Bursa Wall Street Kamis Ditutup Merosot Terbebani Kenaikan Yield Obligasi AS

29
wall street

(Vibiznews – Index) – Bursa Saham Wall Street pada penutupan pasar hari Kamis waktu AS (20 Agustus 2026) berakhir anjlok signifikan, menghapus penguatan yang sempat dicetak pada hari sebelumnya. Pelemahan tajam ini dipicu oleh kembali naiknya yield obligasi pemerintah AS, kemerosotan saham Walmart pasca rilis kinerja keuangan yang mengecewakan, serta lonjakan harga minyak global akibat memanasnya retorika geopolitik AS-Iran.

Indeks Dow Jones Industrial Average ditutup turun -1,32% atau 703,84 poin ke posisi 52.759,21, menandai hari terburuknya sepanjang bulan Agustus. Indeks S&P 500 ditutup terkoreksi -0,87% atau 66,82 poin ke level 7.641,16. Sementara itu, indeks Nasdaq Composite ditutup merosot -1,00% atau 263,92 poin ke posisi 26.067,17.

Efek intervensi obligasi yang sempat menopang penguatan pasar sehari sebelumnya ternyata hanya bertahan singkat. Sentimen pelonggaran dari pengumuman pembelian kembali (buyback) utang jangka panjang oleh Menteri Keuangan Scott Bessent memudar, dengan imbal hasil (yield) Treasury kembali melonjak, di mana yield obligasi tenor 10 tahun naik ke level 4,69%. Kenaikan yield ini kembali meningkatkan tekanan valuasi berat terhadap saham-saham sektor teknologi dan pertumbuhan (growth stocks).

Dari sisi korporasi, raksasa ritel Walmart (WMT) anjlok hingga -9% setelah melaporkan kinerja kuartalan yang mengecewakan pasar, dengan pertumbuhan penjualan domestik yang melambat. Manajemen perusahaan menyatakan bahwa konsumen mulai membatasi belanja akibat tertekan oleh mahalnya harga bahan bakar minyak (BBM). Laporan ini langsung menyeret jatuh seluruh sektor consumer staples dan consumer discretionary di bursa.
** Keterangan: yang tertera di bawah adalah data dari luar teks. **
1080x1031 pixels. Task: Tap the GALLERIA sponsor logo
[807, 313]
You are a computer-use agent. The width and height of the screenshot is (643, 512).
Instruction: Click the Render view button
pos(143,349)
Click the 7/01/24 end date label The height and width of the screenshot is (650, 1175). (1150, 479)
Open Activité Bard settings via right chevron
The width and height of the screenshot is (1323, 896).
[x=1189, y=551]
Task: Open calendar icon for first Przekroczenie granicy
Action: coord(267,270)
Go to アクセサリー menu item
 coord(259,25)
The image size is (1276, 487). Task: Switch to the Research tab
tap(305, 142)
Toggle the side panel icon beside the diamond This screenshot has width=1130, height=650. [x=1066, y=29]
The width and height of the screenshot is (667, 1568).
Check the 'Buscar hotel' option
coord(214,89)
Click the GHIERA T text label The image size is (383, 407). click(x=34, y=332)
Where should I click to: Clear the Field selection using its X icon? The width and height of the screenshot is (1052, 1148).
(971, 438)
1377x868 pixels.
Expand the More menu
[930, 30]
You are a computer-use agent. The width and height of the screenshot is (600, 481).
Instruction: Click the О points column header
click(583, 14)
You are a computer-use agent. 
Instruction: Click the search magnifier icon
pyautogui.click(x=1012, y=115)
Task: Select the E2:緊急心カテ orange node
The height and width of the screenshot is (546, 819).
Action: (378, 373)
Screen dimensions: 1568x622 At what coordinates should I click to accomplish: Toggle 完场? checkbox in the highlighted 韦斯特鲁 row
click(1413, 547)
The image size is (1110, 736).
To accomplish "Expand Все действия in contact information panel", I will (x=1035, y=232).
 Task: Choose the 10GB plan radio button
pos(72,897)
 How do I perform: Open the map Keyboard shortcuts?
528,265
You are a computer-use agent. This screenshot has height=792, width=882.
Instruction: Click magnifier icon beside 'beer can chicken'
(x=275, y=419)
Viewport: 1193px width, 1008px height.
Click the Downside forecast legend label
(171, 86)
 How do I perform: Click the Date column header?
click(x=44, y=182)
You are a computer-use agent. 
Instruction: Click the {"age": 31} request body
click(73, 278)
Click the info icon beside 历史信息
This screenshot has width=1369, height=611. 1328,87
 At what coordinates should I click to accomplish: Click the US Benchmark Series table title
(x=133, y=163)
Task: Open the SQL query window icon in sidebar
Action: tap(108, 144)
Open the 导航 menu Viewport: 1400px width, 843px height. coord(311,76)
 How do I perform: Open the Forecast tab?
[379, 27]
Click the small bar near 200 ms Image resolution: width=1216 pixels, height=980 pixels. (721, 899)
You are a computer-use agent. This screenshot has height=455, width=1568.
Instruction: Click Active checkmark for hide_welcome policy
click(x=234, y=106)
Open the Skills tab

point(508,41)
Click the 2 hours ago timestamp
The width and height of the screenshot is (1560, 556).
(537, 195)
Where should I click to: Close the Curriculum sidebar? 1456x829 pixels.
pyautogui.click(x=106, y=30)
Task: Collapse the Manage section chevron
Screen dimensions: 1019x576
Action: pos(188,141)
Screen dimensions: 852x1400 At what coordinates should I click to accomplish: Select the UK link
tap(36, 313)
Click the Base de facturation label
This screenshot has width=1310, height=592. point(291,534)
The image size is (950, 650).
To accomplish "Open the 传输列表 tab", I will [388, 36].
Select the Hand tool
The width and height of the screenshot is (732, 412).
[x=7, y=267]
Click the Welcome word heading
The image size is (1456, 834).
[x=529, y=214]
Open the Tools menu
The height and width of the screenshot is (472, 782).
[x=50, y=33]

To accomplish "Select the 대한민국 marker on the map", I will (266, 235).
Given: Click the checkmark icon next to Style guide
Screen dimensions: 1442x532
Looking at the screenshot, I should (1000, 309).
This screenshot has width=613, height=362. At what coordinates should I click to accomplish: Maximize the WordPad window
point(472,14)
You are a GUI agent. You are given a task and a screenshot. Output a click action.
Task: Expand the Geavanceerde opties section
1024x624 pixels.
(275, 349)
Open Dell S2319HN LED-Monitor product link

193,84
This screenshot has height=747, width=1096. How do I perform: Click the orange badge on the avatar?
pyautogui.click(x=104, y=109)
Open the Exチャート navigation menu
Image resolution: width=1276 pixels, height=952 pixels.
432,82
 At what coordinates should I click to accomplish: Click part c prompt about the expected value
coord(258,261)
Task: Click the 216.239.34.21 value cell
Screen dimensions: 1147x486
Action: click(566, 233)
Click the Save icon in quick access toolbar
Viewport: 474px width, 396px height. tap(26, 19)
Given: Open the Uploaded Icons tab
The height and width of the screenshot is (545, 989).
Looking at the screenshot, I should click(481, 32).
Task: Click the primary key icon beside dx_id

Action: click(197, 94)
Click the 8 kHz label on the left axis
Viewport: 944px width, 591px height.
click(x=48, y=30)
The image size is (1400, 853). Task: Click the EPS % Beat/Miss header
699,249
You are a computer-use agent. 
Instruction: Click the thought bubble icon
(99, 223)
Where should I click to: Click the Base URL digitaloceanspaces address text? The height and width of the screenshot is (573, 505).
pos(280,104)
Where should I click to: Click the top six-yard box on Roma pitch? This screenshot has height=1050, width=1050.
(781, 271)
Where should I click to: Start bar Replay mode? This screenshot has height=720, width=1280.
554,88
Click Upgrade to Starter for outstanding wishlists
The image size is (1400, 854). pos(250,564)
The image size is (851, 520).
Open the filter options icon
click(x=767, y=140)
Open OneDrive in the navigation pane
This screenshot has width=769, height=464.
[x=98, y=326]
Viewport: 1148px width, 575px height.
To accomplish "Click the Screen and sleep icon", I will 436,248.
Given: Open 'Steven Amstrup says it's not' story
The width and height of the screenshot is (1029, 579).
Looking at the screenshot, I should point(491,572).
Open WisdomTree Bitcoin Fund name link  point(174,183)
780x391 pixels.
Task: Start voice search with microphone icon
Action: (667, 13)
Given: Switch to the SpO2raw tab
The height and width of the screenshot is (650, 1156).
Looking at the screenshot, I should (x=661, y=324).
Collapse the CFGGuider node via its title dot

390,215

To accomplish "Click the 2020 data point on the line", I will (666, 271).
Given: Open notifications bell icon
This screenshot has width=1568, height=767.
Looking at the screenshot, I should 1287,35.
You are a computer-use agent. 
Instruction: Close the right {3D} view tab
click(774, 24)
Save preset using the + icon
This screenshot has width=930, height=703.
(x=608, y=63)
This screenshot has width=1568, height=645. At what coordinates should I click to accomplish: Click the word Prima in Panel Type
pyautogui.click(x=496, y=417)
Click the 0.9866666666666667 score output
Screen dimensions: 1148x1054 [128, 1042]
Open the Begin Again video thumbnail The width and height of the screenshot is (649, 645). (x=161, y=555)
Sentimen geopolitik turut memperberat tekanan pada pasar. Presiden Donald Trump melontarkan ancaman sanksi ekonomi berskala besar terhadap Iran di tengah kebuntuan negosiasi pembukaan kembali Selat Hormuz. Hal ini memicu lonjakan harga minyak mentah West Texas Intermediate (WTI) hampir +3% mendekati level USD 88,15 per barel, yang kembali mengobarkan kekhawatiran pelaku pasar terhadap potensi inflasi yang membandel (sticky inflation). Di tengah koreksi luas pasar, sektor energi menjadi satu-satunya sektor yang bertahan sebagai top performer di zona hijau.

Di luar pasar ekuitas, pasar kripto justru mengalami reli besar yang berlawanan arah dengan bursa saham. Bitcoin (BTC) melonjak hingga +6,2% ke level USD 72.627, mencatat posisi tertinggi sejak awal musim panas. Penguatan ini ditopang oleh optimisme regulasi setelah Senat AS meloloskan Clarity Act, serta hasil pertemuan positif antara Presiden Trump dengan sejumlah eksekutif industri kripto.

Analyst Vibiz Research Center memperkirakan pergerakan bursa Wall Street pada sesi perdagangan selanjutnya akan sangat dipengaruhi oleh arah lanjutan yield obligasi AS pasca memudarnya efek intervensi Treasury, kelanjutan dampak kinerja emiten ritel terhadap sentimen konsumen, serta perkembangan lebih lanjut dari ketegangan geopolitik AS-Iran dan pergerakan harga minyak dunia yang berpotensi terus membayangi arah bursa dalam beberapa hari mendatang.